“Lyle, honey, we’re here.” I tap him gently on the shoulder, not wanting to disturb him. He looks up, his eyes blank.
“Hi,” Lyle says bleakly, not even attempting to smile. He struggles to stand up, finally hauling himself off his ass. “Mrs. Jenson.” He holds out his hand to Mrs. Jenson, who steadfastly ignores it. Lyle lets his hand drop back to his side, then sits down again.
“How’s our boy?” Even though I know Lyle would call me if anything changes, I can’t stop myself from asking.
“No change. He’s resting,” Lyle shrugs. “No one is allowed to see him.”
“We’ll see about that.” Mrs. Jenson purses her lips as she strides towards the nurses’ station. We watch as she gestures broadly to the attending nurse, a large, black woman with a shorn head and a weary look on her face. Mrs. Jenson’s face is etched with distaste as she gestures; the nurse is equally terse in her response.
“Ten to one she gets in to see Paris,” I whisper out of the side of my mouth, eliciting a wan smile from Lyle.
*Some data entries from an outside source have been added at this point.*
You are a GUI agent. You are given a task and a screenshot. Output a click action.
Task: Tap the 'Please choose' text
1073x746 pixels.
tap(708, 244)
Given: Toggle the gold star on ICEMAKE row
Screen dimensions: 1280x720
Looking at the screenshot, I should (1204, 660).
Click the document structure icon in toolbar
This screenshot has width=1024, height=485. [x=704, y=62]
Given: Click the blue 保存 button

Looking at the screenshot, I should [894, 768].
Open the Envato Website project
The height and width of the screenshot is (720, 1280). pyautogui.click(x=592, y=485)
“That’s a sucker bet if I ever heard one,” he shoots back, his smile wobbling. “I’d never bet against Mrs. Jenson getting whatever she wanted.” Except her daughter alive. Except her son not being in love with a man. Perhaps Mrs. Jenson is not so lucky after all. Mrs. Jenson is still arguing with the nurse when a tired-looking doctor strides over towards them. He is tall and cadaverous thin, with round spectacles and a brisk manner. After listening to Mrs. Jenson for a few minutes, he says a sentence or two that seems to satisfy her. Within minutes, she returns to where Lyle and I are watching her.
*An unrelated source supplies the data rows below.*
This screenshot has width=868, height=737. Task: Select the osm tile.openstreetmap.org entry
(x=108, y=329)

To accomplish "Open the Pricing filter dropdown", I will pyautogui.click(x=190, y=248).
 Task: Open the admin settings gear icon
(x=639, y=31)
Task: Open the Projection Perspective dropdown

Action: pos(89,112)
“That takes care of that,” she says in satisfaction. “Watch my purse. I’ll be right back.” She hands her oversized purse to me, then follows the waiting doctor.
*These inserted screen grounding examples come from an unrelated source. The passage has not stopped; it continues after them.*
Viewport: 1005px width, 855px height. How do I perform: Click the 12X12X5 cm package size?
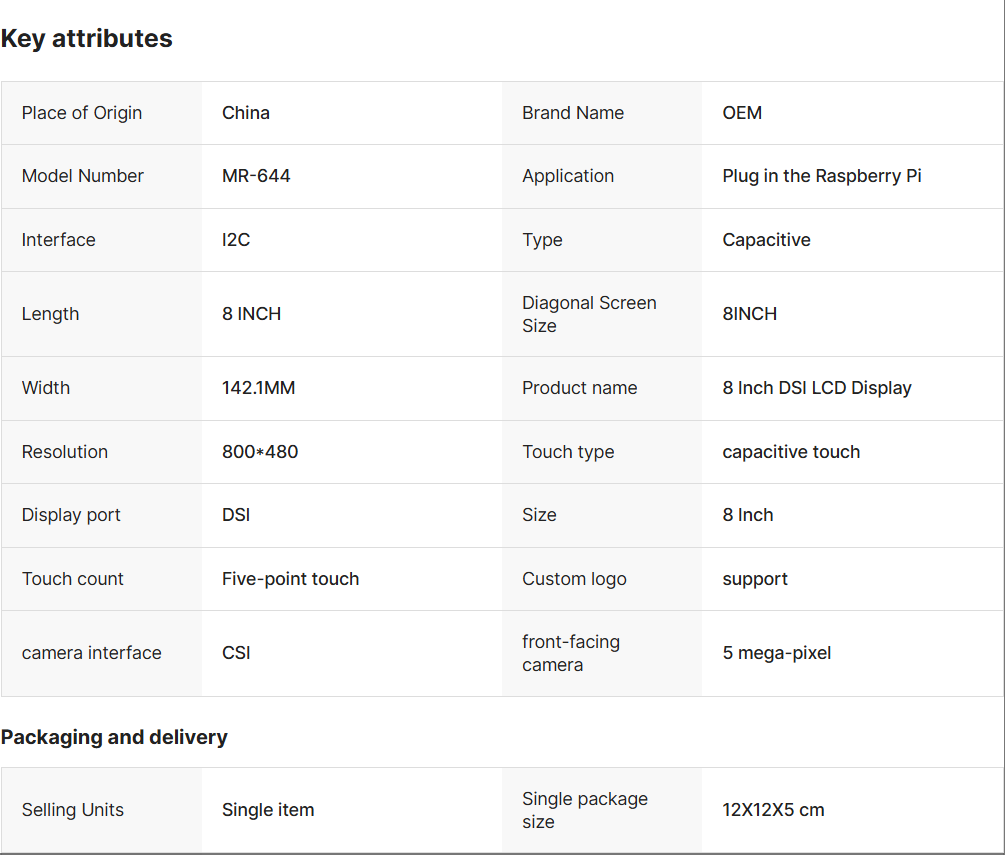[773, 810]
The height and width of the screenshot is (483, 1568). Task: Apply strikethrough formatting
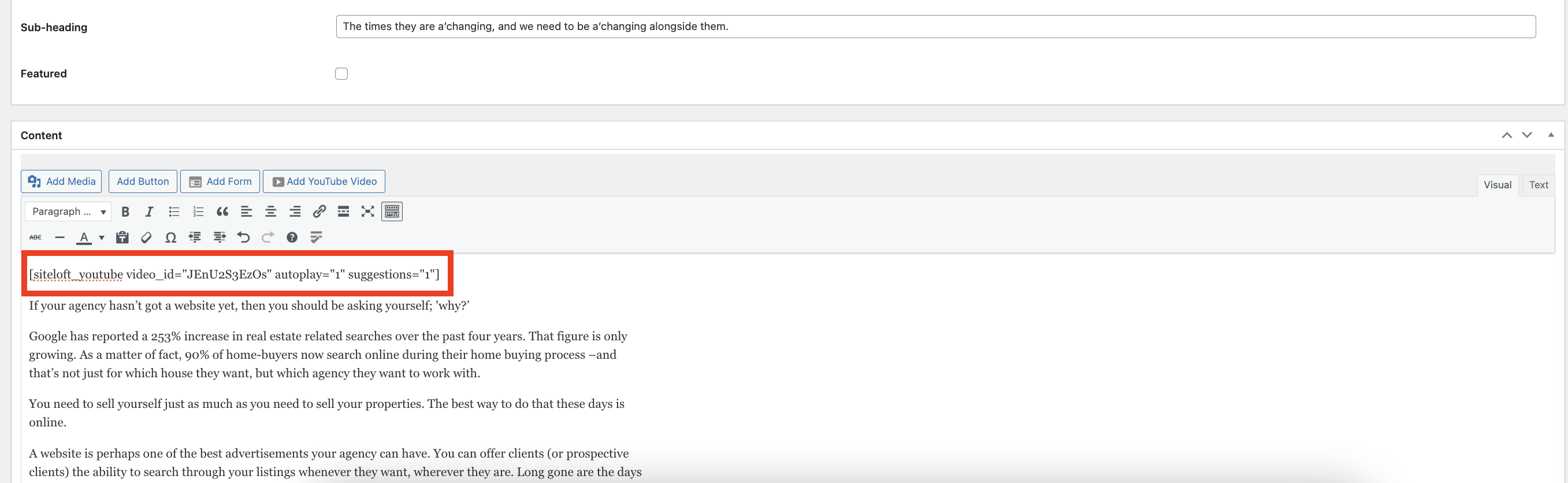(x=35, y=237)
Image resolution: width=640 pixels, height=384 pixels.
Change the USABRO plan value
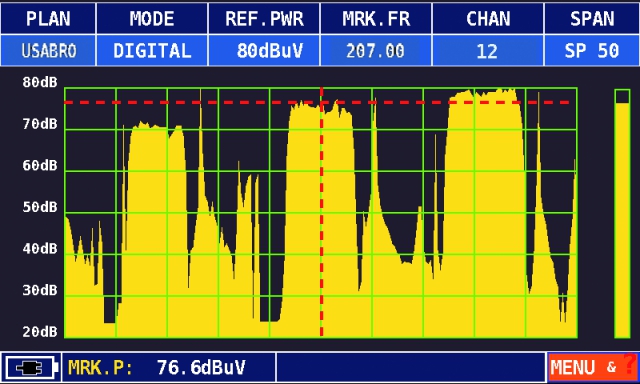pyautogui.click(x=48, y=51)
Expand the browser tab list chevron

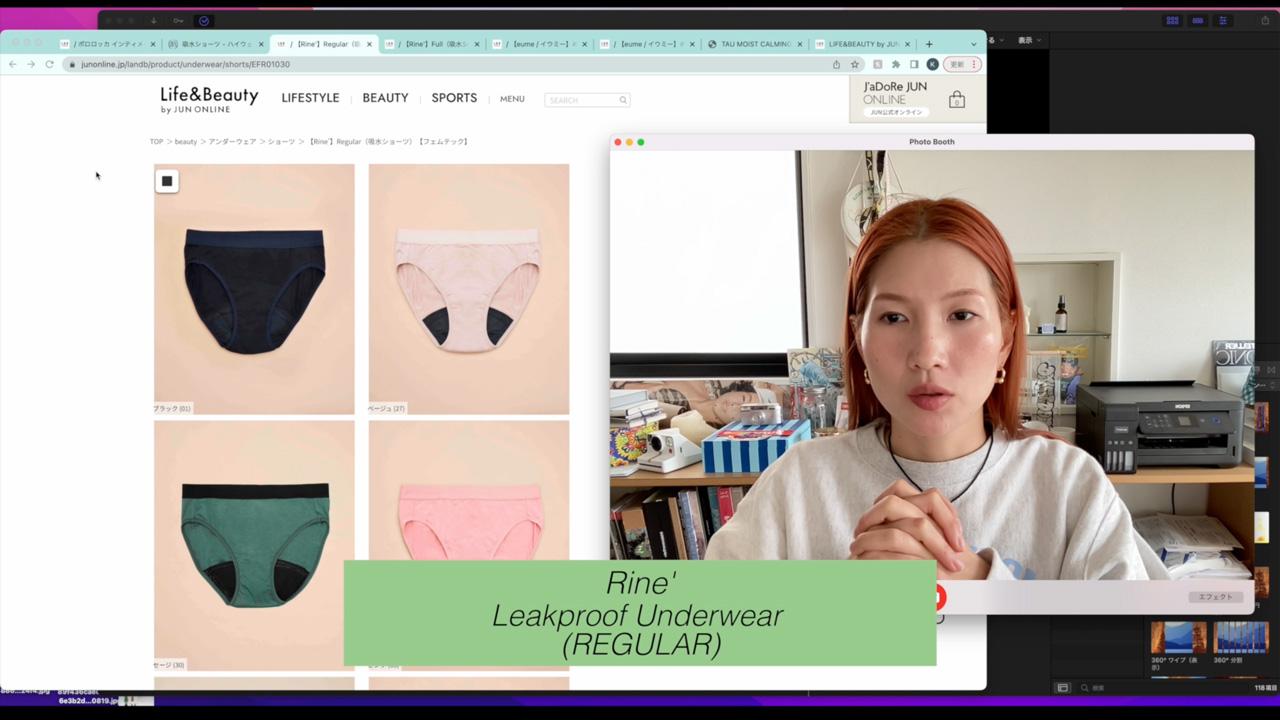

I try to convince Lyle to go home for a few minutes so he can eat, shower, and nap. He digs in his heels, not wanting to leave Paris. He points out that he is the only one with a vehicle as well, and what would I and Mrs. Jenson do without his services? I can call Vashti or my mother or hail a cab. He needs to take care of himself, I say firmly. He is adamant, however, about not leaving Paris to the mercies of a killer. He scowls at me before plunking back into his seat. He’s sobbing again, and there’s not a damn thing I can do about it. I sit next to him and pull him to me. He is stiff in my arms, but at least he allows me to pat him on the back.